→ AUFGABE: Gib die Zeilen unten als nummerierte Liste wieder und lass die Leerzeilen weg.

━━━━━━━━━━━━━━━━━━━━

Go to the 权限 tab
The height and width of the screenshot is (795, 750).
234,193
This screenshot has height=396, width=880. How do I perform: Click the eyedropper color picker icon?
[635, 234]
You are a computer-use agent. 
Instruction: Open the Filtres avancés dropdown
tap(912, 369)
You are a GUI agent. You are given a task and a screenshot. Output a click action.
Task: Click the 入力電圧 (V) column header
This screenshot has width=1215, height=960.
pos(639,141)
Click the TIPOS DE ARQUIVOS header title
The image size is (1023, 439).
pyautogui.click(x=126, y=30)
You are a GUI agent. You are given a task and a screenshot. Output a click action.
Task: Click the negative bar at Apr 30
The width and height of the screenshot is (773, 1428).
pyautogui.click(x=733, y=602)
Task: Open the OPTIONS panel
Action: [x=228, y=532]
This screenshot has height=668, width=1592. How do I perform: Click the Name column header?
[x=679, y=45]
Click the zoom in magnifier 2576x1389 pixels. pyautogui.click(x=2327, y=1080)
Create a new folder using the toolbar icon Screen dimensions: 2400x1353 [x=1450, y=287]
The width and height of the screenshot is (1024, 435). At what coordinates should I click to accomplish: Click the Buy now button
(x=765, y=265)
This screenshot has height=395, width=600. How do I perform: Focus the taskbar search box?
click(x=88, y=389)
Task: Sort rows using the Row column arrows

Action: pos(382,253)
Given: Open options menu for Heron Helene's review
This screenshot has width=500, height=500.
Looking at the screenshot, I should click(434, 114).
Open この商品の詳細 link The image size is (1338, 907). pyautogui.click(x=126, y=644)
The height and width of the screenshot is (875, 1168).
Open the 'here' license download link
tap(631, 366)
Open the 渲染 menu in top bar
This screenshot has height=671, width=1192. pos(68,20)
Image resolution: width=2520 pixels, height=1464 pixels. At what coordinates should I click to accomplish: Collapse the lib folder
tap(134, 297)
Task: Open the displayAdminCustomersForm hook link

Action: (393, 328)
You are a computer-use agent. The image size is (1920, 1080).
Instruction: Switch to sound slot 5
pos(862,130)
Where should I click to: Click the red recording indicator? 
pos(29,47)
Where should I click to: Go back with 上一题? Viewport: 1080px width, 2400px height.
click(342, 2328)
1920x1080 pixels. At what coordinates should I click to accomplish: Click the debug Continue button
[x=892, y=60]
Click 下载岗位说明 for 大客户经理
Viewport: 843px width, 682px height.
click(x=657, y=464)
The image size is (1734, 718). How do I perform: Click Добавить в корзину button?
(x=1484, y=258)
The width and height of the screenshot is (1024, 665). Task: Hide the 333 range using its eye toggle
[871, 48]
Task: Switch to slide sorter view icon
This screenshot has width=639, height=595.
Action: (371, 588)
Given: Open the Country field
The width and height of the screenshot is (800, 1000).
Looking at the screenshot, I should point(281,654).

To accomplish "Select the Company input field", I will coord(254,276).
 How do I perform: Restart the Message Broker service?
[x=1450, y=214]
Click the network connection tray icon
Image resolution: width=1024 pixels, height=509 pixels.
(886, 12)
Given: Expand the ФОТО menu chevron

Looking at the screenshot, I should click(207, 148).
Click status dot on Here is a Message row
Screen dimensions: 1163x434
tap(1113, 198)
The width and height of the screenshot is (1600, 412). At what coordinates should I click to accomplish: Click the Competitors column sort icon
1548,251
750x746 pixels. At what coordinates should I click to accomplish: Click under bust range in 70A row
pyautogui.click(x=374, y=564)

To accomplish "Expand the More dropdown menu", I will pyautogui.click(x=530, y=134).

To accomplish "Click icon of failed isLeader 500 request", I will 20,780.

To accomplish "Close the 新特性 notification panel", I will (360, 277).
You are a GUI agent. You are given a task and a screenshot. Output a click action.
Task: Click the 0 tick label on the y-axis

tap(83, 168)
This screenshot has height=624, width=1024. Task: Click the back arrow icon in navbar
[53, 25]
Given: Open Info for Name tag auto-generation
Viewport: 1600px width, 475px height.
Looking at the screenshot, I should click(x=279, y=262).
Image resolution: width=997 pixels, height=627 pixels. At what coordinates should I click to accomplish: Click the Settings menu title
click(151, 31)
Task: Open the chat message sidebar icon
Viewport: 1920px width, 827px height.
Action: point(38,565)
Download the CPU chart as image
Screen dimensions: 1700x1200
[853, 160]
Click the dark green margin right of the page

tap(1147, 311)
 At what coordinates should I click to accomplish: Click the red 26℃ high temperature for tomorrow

━━━━━━━━━━━━━━━━━━━━

→ LÖSUNG:
1. Go to the 权限 tab
2. The height and width of the screenshot is (795, 750).
3. 234,193
4. This screenshot has height=396, width=880. How do I perform: Click the eyedropper color picker icon?
5. [635, 234]
6. You are a computer-use agent. 
7. Instruction: Open the Filtres avancés dropdown
8. tap(912, 369)
9. You are a GUI agent. You are given a task and a screenshot. Output a click action.
10. Task: Click the 入力電圧 (V) column header
11. This screenshot has width=1215, height=960.
12. pos(639,141)
13. Click the TIPOS DE ARQUIVOS header title
14. The image size is (1023, 439).
15. pyautogui.click(x=126, y=30)
16. You are a GUI agent. You are given a task and a screenshot. Output a click action.
17. Task: Click the negative bar at Apr 30
18. The width and height of the screenshot is (773, 1428).
19. pyautogui.click(x=733, y=602)
20. Task: Open the OPTIONS panel
21. Action: [x=228, y=532]
22. This screenshot has height=668, width=1592. How do I perform: Click the Name column header?
23. [x=679, y=45]
24. Click the zoom in magnifier 2576x1389 pixels. pyautogui.click(x=2327, y=1080)
25. Create a new folder using the toolbar icon Screen dimensions: 2400x1353 [x=1450, y=287]
26. The width and height of the screenshot is (1024, 435). At what coordinates should I click to accomplish: Click the Buy now button
27. (x=765, y=265)
28. This screenshot has height=395, width=600. How do I perform: Focus the taskbar search box?
29. click(x=88, y=389)
30. Task: Sort rows using the Row column arrows
31. Action: pos(382,253)
32. Given: Open options menu for Heron Helene's review
33. This screenshot has width=500, height=500.
34. Looking at the screenshot, I should click(434, 114).
35. Open この商品の詳細 link The image size is (1338, 907). pyautogui.click(x=126, y=644)
36. The height and width of the screenshot is (875, 1168).
37. Open the 'here' license download link
38. tap(631, 366)
39. Open the 渲染 menu in top bar
40. This screenshot has height=671, width=1192. pos(68,20)
41. Image resolution: width=2520 pixels, height=1464 pixels. At what coordinates should I click to accomplish: Collapse the lib folder
42. tap(134, 297)
43. Task: Open the displayAdminCustomersForm hook link
44. Action: (393, 328)
45. You are a computer-use agent. The image size is (1920, 1080).
46. Instruction: Switch to sound slot 5
47. pos(862,130)
48. Where should I click to: Click the red recording indicator? 
49. pos(29,47)
50. Where should I click to: Go back with 上一题? Viewport: 1080px width, 2400px height.
51. click(342, 2328)
52. 1920x1080 pixels. At what coordinates should I click to accomplish: Click the debug Continue button
53. [x=892, y=60]
54. Click 下载岗位说明 for 大客户经理
55. Viewport: 843px width, 682px height.
56. click(x=657, y=464)
57. The image size is (1734, 718). How do I perform: Click Добавить в корзину button?
58. (x=1484, y=258)
59. The width and height of the screenshot is (1024, 665). Task: Hide the 333 range using its eye toggle
60. [871, 48]
61. Task: Switch to slide sorter view icon
62. This screenshot has width=639, height=595.
63. Action: (371, 588)
64. Given: Open the Country field
65. The width and height of the screenshot is (800, 1000).
66. Looking at the screenshot, I should point(281,654).
67. To accomplish "Select the Company input field", I will coord(254,276).
68.  How do I perform: Restart the Message Broker service?
69. [x=1450, y=214]
70. Click the network connection tray icon
71. Image resolution: width=1024 pixels, height=509 pixels.
72. (886, 12)
73. Given: Expand the ФОТО menu chevron
74. Looking at the screenshot, I should click(207, 148).
75. Click status dot on Here is a Message row
76. Screen dimensions: 1163x434
77. tap(1113, 198)
78. The width and height of the screenshot is (1600, 412). At what coordinates should I click to accomplish: Click the Competitors column sort icon
79. 1548,251
80. 750x746 pixels. At what coordinates should I click to accomplish: Click under bust range in 70A row
81. pyautogui.click(x=374, y=564)
82. To accomplish "Expand the More dropdown menu", I will pyautogui.click(x=530, y=134).
83. To accomplish "Click icon of failed isLeader 500 request", I will 20,780.
84. To accomplish "Close the 新特性 notification panel", I will (360, 277).
85. You are a GUI agent. You are given a task and a screenshot. Output a click action.
86. Task: Click the 0 tick label on the y-axis
87. tap(83, 168)
88. This screenshot has height=624, width=1024. Task: Click the back arrow icon in navbar
89. [53, 25]
90. Given: Open Info for Name tag auto-generation
91. Viewport: 1600px width, 475px height.
92. Looking at the screenshot, I should click(x=279, y=262).
93. Image resolution: width=997 pixels, height=627 pixels. At what coordinates should I click to accomplish: Click the Settings menu title
94. click(151, 31)
95. Task: Open the chat message sidebar icon
96. Viewport: 1920px width, 827px height.
97. Action: point(38,565)
98. Download the CPU chart as image
99. Screen dimensions: 1700x1200
100. [853, 160]
101. Click the dark green margin right of the page
102. tap(1147, 311)
103.  At what coordinates should I click to accomplish: Click the red 26℃ high temperature for tomorrow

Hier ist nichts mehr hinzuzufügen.